Re: [linux-audio-dev] lock-free data structures

New Message	Reply	About this list	Date view	Thread view	Subject view	Author view	Other groups

Subject: Re: [linux-audio-dev] lock-free data structures
From: Benno Senoner (sbenno_AT_gardena.net)
Date: Thu Jun 17 2004 - 20:50:42 EEST

Next message: Paul Davis: "Re: [linux-audio-dev] Multithreaded programming for a poll model?"
Previous message: Fons Adriaensen: "Re: [linux-audio-dev] Multithreaded programming for a poll model?"
In reply to: Paul Davis: "Re: [linux-audio-dev] lock-free data structures"
Next in thread: Tim Goetze: "Re: [linux-audio-dev] lock-free data structures"
Reply: Benno Senoner: "Re: [linux-audio-dev] lock-free data structures"

Paul Davis wrote:

>>One thing I am still looking to learn more about is how to adjust
>>thread priorities and such to make sure that your threads are run often
>>enough (especially the disk thread), and how to decide how big your
>>disk buffers need to be.
>>
>>
>
>4 years ago, Benno and I measured this and concluded that under some
>circumstances it was possible to have a small-multi-second delay in
>disk access. Ardour uses 5 second disk buffers. With buffers of this
>size, the scheduling priority of the disk thread is not really relevant.
>
>We also determined that 256kB seemed to be the optimal i/o block size
>for ext2. Whether this is true for ext3/reiserfs/xfs and others i do
>not know.
>
>
I recently made more tests (I'll release benchmarking code, when it's
cleaned up a bit) and it seems that on decently fast disks,
like the 7200rpm IDE disks (my Maxtor 80GB IDE disk does up to 40MB/sec
sustained), if there is a lot of seeking
(which HDR apps like ardour and disk based sampling apps like
LinuxSampler do), you need to read more,
like 512KB - 1MB at time, because the disk seek time is relatively high
(12-14msec) vs the transfer rate (40MB/sec).
This means if the buffers are too small then you have lots of disk seeks
between reads and you loose performance

my benchmark does the following: creates 4 files of 750MB each (3GB total),
then seeks around randomly in all 4 files simultaneously and reads 2
bytes after each seek (just to ensure that the
disk scheduling algorithm will not fool us).
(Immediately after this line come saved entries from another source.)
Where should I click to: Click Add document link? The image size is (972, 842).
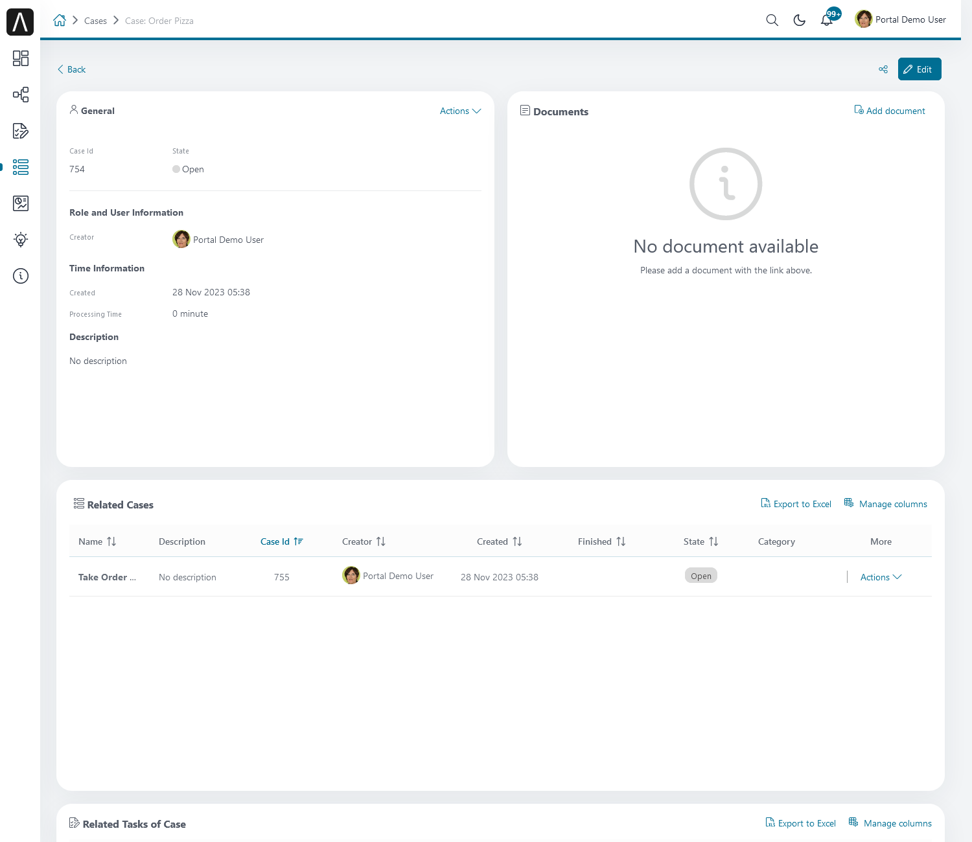(890, 111)
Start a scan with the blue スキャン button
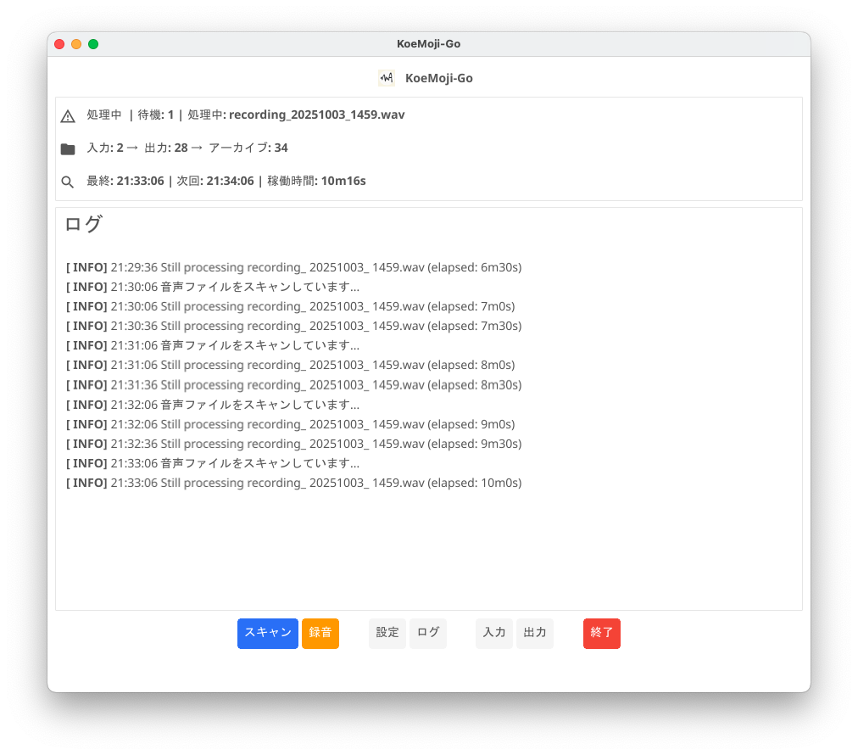 click(x=267, y=633)
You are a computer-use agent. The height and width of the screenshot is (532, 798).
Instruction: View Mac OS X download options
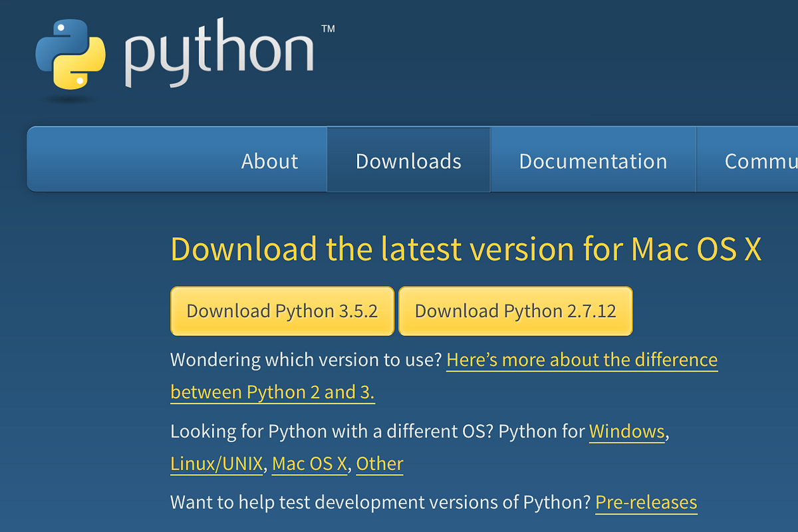[x=309, y=463]
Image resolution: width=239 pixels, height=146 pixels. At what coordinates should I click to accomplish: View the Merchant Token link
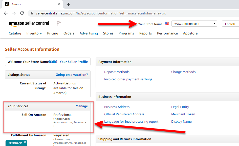pyautogui.click(x=183, y=114)
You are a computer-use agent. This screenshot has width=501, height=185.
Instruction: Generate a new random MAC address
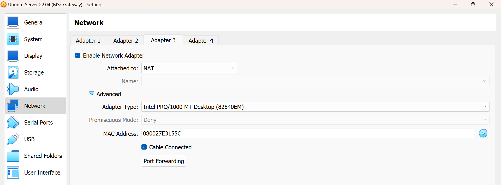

Of course there is still
the file cache that could inflate numbers but if the
file sizes are big enough (so that they don't fit in RAM) and provided
you do thousands of seeks you get quite realistic
values that reflect those achieved by a HDR , disk sampling app:
for example these are the numbers of my Maxtor IDE 40GB 7200rpm

seeks/sec=75.5 average seek time=13.2 msec

in the streaming test I read a chunk of X KB from each of the 4 files
while(1) { file1.read() ; file2.read() ; file3.read() ; file4.read(); }

this causes the disk head seeking beetween the files after each read,
just like a HDR app does
when reading tracks. these are the numbers I get (read speed).

streaming with 128 KB buffers ....
performance: 8.50 MB/sec stereo voices at 44.1kHz = 50.53
required memory for buffering: 6.32 MB

streaming with 256 KB buffers ....
performance: 14.43 MB/sec stereo voices at 44.1kHz = 85.79
required memory for buffering: 21.45 MB

streaming with 512 KB buffers ....
performance: 21.10 MB/sec stereo voices at 44.1kHz = 125.41
required memory for buffering: 62.71 MB

streaming with 1024 KB buffers ....
performance: 28.49 MB/sec stereo voices at 44.1kHz = 169.38
required memory for buffering: 169.38 MB

streaming with 2048 KB buffers ....
performance: 32.88 MB/sec stereo voices at 44.1kHz = 195.44
required memory for buffering: 390.87 MB

As you can see the performance increase between 512KB and 1MB is still very
big , around 35% , so reading 256KB at time is definitively too little
these days.

Paul, does ardour allow to specify the size of the per-track-buffers you
use for
disk streaming, if yes perhaps you should add this as an option since
it's handy for the user
having the possibility to increase the default values to achieve optimal
track count.
For example using large RAID arrays, the difference between seek time
and raw disk tranfer speed
gets even bigger so even bigger buffers are needed to achieve the max
track count.
(keep in mind I'm not familiar with the ardour codebase nor with
advanced settings so
my question might be redundant in case ardour already supports it)

Joshua:
if you want an easy to use Lock-Free FIFO template in C++ look at
RingBuffer.h in the LinuxSampler CVS
We use this template heavily.
For example we set up a large ringbuffer for streaming the audio from disk
(one ringbuffer for each voice).
The disk thread reads directly into the ringbuffer and the audio thread
fetches the data
in a lock-free way. This ensures zero-copy operation. Plus we added a
wrap space so that
a section of the beginning of the buffer is replicated after the
official upper bound so that the
audio thread can read a bit past of it and still gets the correct audio
data (as it was linear),
this speeds up the audio interpolation since for the audio thread it's
like reading from a linear segment,
no nasty if() checks etc, it's all done (from time to time, so no
pratical CPU overhead) when the disk thread
writes the data to the ringbuffer.

But we don't use the lockfree ringbuffer only for audio: we use it
(since it's a template you can create ringbuffers
of any kind of struct) to send commands between the midi thread (note
on/off etc) and the audio thread and
to send commands to the disk thread (start/stop streams).
Works really well and the resulting code is clean too.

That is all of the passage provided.